Begin with a warmup by naming the continents, then asking students to name as many countries as they can (ask them which continent the country is in before writing it on the board). This is usually a pretty engaging activity, and can be adjusted to various comprehension levels (for higher levels, maybe also ask what language they speak there, for lower levels you can accept answers in Japanese and tell them the name in English). Once you have a good variety of countries (I try for at least 2 from each continent) then you can hand out the worksheets.
For activity 1, you can let them use the countries already written on the board. If you want to make it more challenging, maybe ask for some that are NOT on the board. Activity 2 can be adjusted as needed. Simply ask them to write their three favorite countries, but they cannot say "Japan" as one of their answers. Again, to make it more challenging you can throw languages into the mix. On the handout I also excluded the U.S.A. because that's where I'm from, pushing for students to get more creative with their answers.
After that, break them into groups of 3-4 and have them decide on a country they all want to go to, and why. Then they can do activity 3 as a group together, deciding what to pack. I wrote down some examples just to give ideas (a coat if they're visiting a country with a cold climate, sunblock if the country is very sunny, etc.) Try for at least 3 items they'll pack.

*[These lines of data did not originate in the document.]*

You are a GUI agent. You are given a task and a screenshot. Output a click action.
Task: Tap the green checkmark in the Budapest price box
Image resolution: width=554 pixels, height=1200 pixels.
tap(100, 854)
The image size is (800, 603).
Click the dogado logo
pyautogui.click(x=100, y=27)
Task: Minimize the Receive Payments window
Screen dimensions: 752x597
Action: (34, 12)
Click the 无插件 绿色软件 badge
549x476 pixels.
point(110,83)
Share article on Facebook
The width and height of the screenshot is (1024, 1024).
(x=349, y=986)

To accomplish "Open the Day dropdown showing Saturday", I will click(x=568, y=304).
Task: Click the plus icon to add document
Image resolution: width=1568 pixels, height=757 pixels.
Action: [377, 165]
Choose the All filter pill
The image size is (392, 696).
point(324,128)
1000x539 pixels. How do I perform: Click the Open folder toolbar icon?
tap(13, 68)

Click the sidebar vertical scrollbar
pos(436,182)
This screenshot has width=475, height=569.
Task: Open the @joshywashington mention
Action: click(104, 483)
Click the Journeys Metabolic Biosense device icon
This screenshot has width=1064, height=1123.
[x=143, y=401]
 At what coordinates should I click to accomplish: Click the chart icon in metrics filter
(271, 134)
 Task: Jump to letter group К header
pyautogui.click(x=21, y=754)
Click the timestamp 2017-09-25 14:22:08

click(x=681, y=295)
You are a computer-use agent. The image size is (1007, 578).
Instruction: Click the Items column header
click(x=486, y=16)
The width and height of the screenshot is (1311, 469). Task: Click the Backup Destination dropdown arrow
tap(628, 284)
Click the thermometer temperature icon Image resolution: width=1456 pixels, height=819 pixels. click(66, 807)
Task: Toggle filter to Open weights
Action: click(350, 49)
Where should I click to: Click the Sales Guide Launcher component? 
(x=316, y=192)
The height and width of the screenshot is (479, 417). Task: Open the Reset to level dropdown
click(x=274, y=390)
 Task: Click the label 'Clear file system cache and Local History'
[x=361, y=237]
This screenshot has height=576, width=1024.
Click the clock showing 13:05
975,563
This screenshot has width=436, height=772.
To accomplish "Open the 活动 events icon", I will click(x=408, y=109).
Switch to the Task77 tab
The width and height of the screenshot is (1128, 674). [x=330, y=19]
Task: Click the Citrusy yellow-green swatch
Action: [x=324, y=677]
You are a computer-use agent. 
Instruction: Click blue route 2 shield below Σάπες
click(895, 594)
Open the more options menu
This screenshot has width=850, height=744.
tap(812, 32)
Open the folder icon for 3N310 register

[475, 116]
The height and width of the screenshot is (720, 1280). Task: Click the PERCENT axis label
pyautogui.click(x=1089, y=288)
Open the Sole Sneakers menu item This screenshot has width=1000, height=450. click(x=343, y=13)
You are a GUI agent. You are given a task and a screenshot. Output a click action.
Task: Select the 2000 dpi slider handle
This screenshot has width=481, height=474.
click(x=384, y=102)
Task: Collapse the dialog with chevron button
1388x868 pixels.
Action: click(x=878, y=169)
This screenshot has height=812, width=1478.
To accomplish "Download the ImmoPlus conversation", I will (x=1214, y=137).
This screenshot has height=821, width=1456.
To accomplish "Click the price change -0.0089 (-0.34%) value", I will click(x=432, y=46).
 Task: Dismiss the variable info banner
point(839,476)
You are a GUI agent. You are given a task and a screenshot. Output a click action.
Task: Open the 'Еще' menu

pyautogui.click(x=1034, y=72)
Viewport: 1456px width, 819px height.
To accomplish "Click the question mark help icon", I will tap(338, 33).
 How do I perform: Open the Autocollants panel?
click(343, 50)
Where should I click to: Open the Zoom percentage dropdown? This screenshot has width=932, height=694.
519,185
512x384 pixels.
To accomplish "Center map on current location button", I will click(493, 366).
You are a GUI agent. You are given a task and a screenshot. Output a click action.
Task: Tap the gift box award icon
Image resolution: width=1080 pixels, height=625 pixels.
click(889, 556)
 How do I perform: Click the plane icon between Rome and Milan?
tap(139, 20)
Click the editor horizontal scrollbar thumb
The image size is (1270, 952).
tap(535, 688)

The last activity is the presentation. This lesson was designed as a group project, but you can adjust as needed. It can either be graded or just a practice presentation. If you want to do the presentation as a group, I ask each of them to say at least one sentence from the presentation template.
Overall, the lesson takes about 2.5-3 classes to finish. In a 45 minute class period, the first class will probably include activity 1 and starting activity 2 (naming 3 countries). The second class should be group work, finishing activity 2 and going through explaining activity 4 (with time at the end for them to fill in blanks and practice). The third class, give then time to prepare at first, then have them present. Again, this can be either graded or just for practice, your choice. I taught this lesson for high school students of all 3 grade levels, and can be adjusted to make it easier or harder, depending on what your students need.
(Disclaimer: this lesson was pretty experimental, trying to mix together a fun warm-up activity, group work, and building up to a presentation. By all means, make any changes you think are necessary. I hope you find this lesson to your liking!)